Art has a place in this building. It will not be a needless luxury or waste of public funds. I don't think the public is so lacking in appreciation that it wants public buildings bare and unadorned.

Will Lamm, an entrant in the competition, claimed that the judging committee accepted entrants after the official deadline of December 7, 1959 had passed. He also claimed that at least one member of the committee telephoned the artist, David K. Rubins, after the deadline urging him to submit an entry. Rubins did not submit his entry until December 8, 1959, when the committee meeting to decide the winners was held. It was also added by Lamm that three of the seven judges on the committee were absent when the winners were chosen and the original sculpture idea turned in by Rubins was not created in plaster, as stated in the invitation letter to the artists.

Lamm was told by a committee member that his idea might have won had they not accepted the late entry. Many people, including Wilbur D. Peat, Director of the John Herron Art Museum and chairman of the selection committee, brushed Lamm's accusations off as him being a sore loser.

John A. Whitehead, Director of the State Office Building Commission, rejected the notion that late entries were accepted. He stated that several of the artists were contacted on the day of judging to determine whether their expected entries would be turned in. Some artists had asked for extensions. He also said it didn't make a difference whether the sculptures were entered in plaster or of another material.

It was also controversial that throughout the judging process photography of the potential artworks were banned.

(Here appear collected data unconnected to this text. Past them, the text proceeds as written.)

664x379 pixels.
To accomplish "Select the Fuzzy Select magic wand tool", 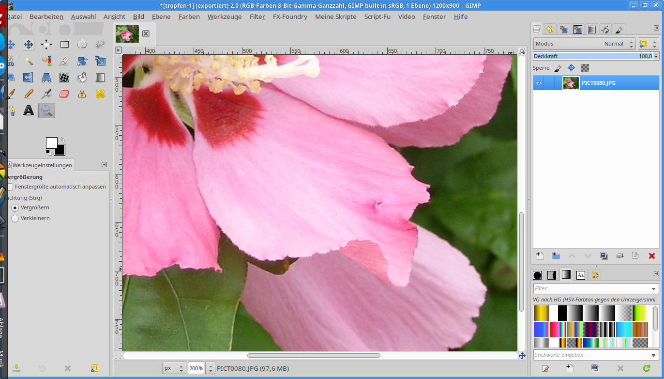I will tap(29, 61).
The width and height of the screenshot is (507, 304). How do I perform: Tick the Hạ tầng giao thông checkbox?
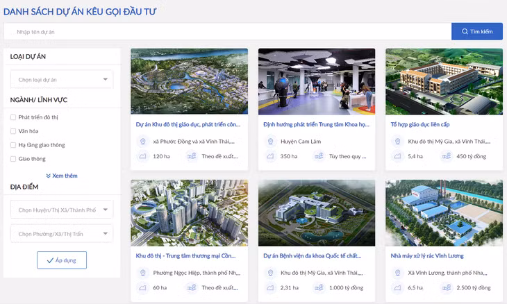click(x=13, y=145)
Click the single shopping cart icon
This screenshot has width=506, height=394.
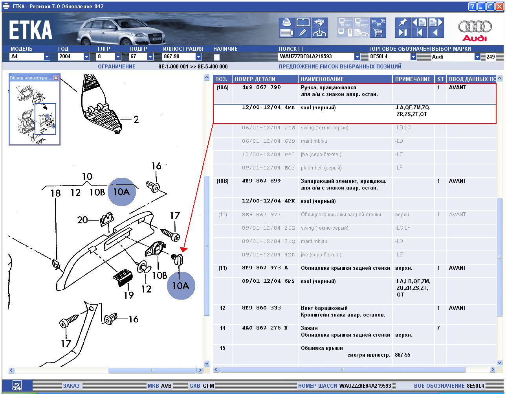tap(378, 33)
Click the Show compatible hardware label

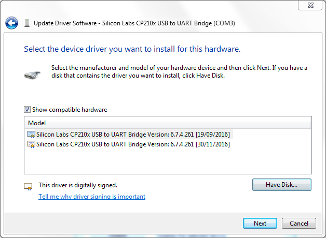(70, 110)
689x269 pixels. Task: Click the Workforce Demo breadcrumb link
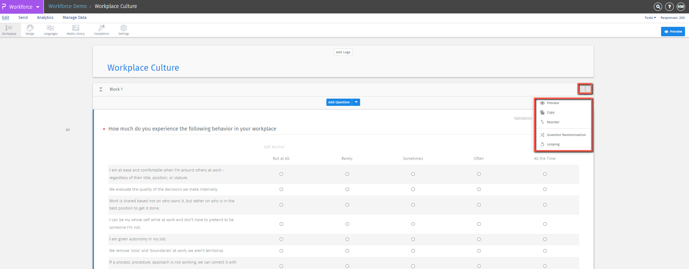pyautogui.click(x=67, y=6)
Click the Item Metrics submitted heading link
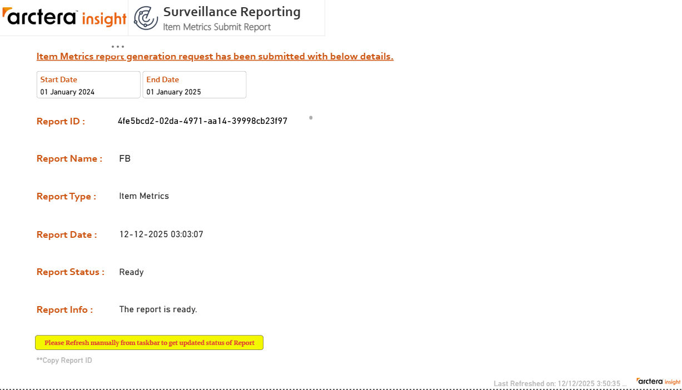The width and height of the screenshot is (682, 390). [215, 57]
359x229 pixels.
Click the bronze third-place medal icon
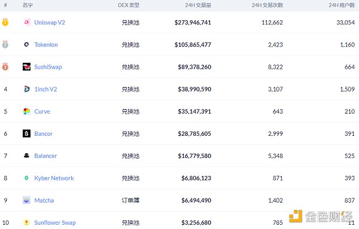pos(5,67)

Lamm's entry was a sculpture portraying Lincoln's departure from his family to going off on his own. It included a group of seven figures.

Indiana Governor Matthew E. Welsh recommended that new State Office Building Commission urge the Virginia Engineering Co., the building's general contractor, to send Rubin a letter postponing the creation of the sculpture. Welsh was an advocate of the art finances being used for the state's program for mentally handicapped. Rubin answered this letter by stating his continuation of the project and that he was going to go ahead and draw up a contract with the architects. He already had a signed contract from the Virginia Engineering Co. after the former commission approved the expenditures for the statue and mural at $68,000.

===Location history===
There were several suggestions for the location of this statue on or around the Indiana Statehouse grounds. The Orchard Area, the upper terrace outside the lobby and the center line of the walkway which extends south towards the Indiana Employment Security Building were some suggestions.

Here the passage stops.